• Supplied entries:
□ □ □ □ □ □ □

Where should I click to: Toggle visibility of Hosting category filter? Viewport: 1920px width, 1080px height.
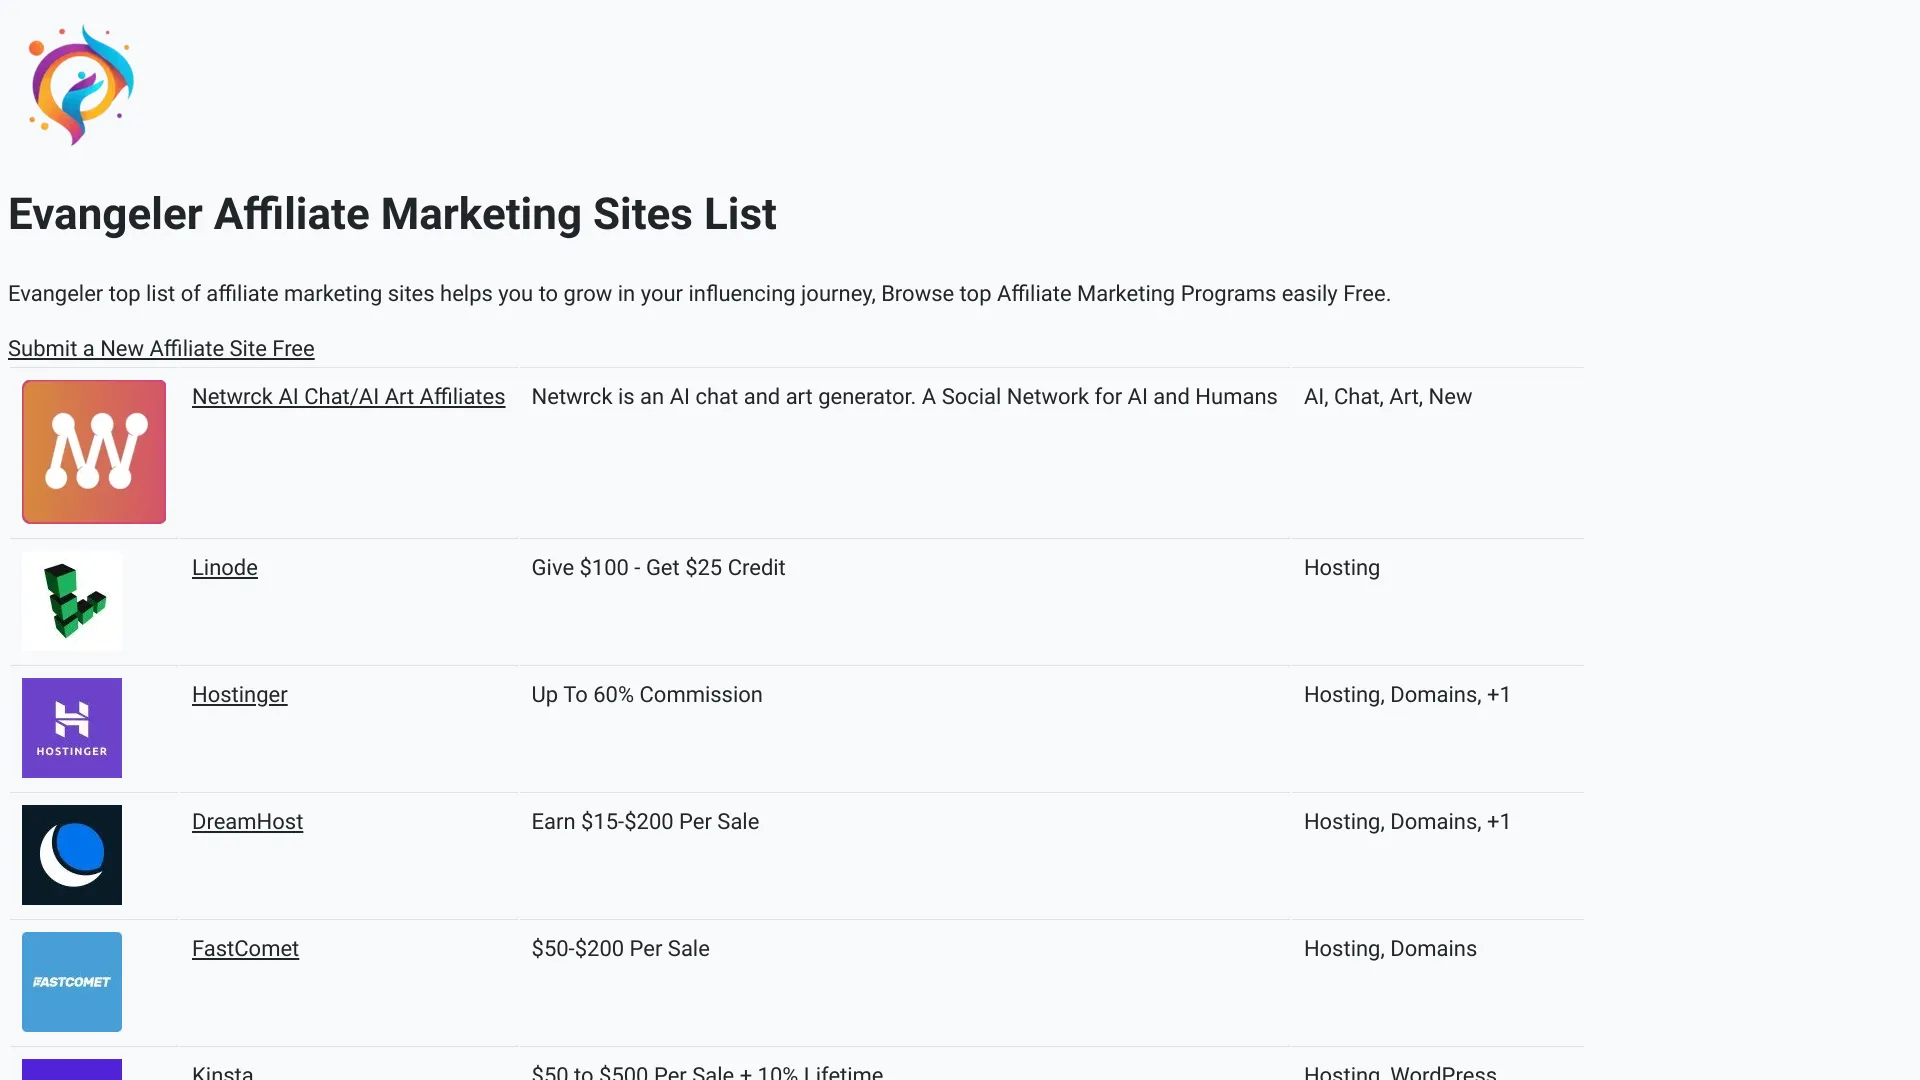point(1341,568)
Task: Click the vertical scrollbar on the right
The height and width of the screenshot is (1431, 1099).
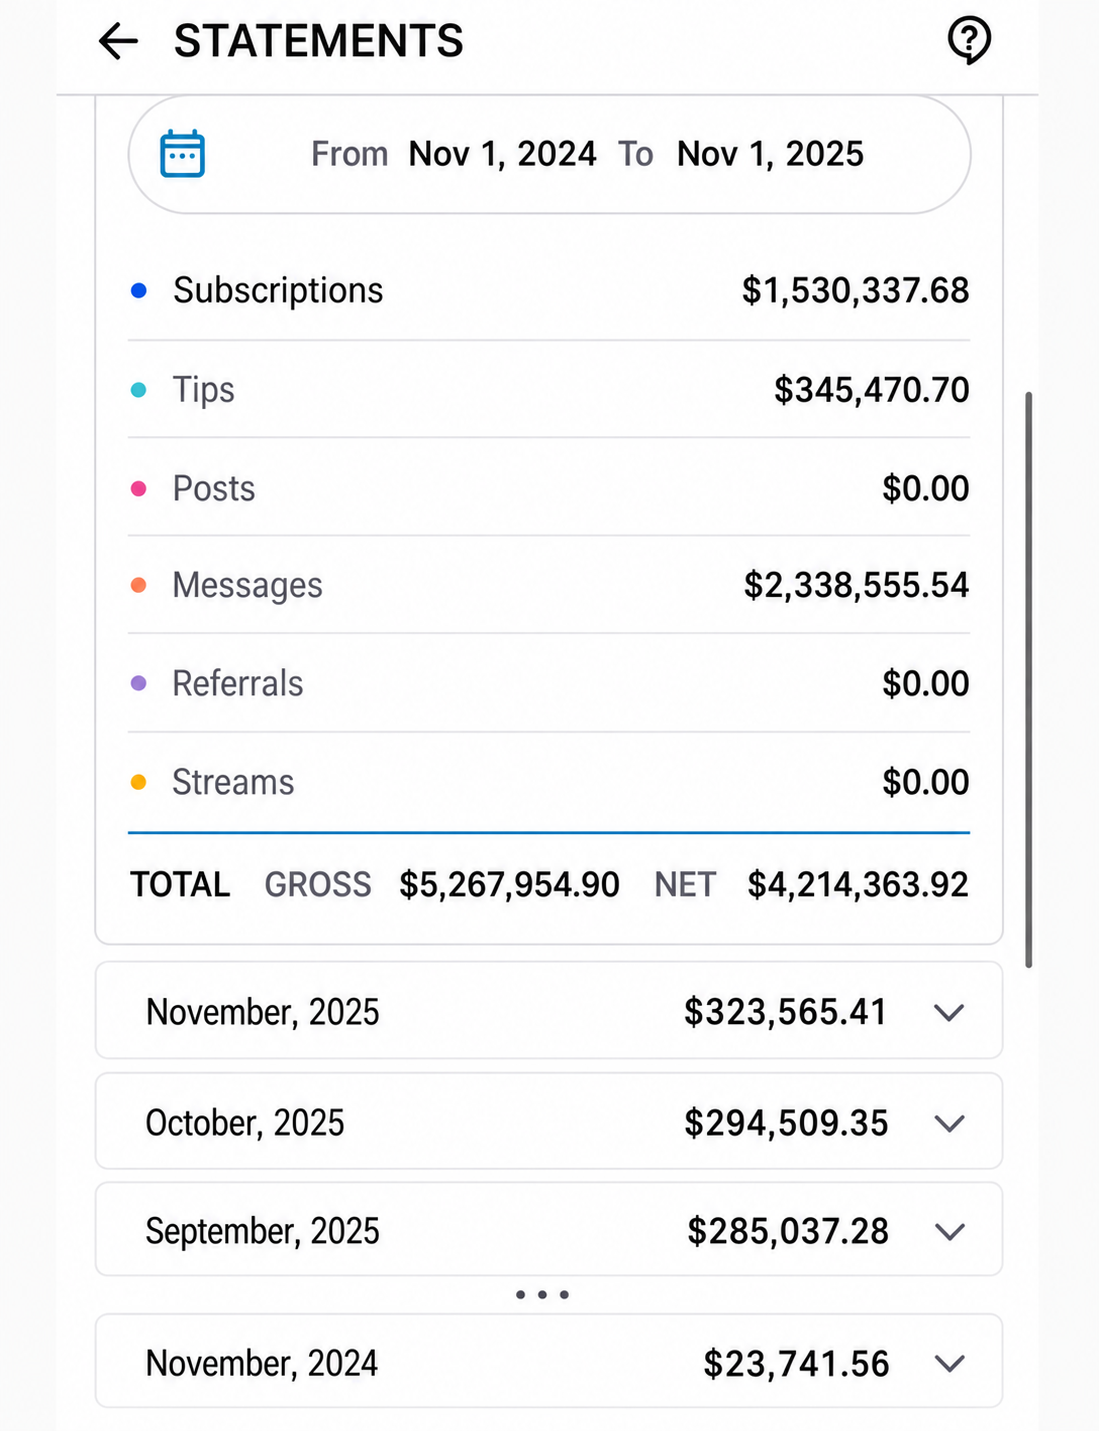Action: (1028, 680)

□ □ □ □ □ □ □

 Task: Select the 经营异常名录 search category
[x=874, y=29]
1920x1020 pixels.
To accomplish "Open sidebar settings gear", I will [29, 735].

□ □ □ □ □ □ □

• Instruction:
Write out everything from the line containing "Task: Select the 经营异常名录 search category" down to the line containing "will [29, 735].", swapping "sidebar" for "side panel" and keeping all else unchanged.

• Completed task:
 Task: Select the 经营异常名录 search category
[x=874, y=29]
1920x1020 pixels.
To accomplish "Open side panel settings gear", I will [29, 735].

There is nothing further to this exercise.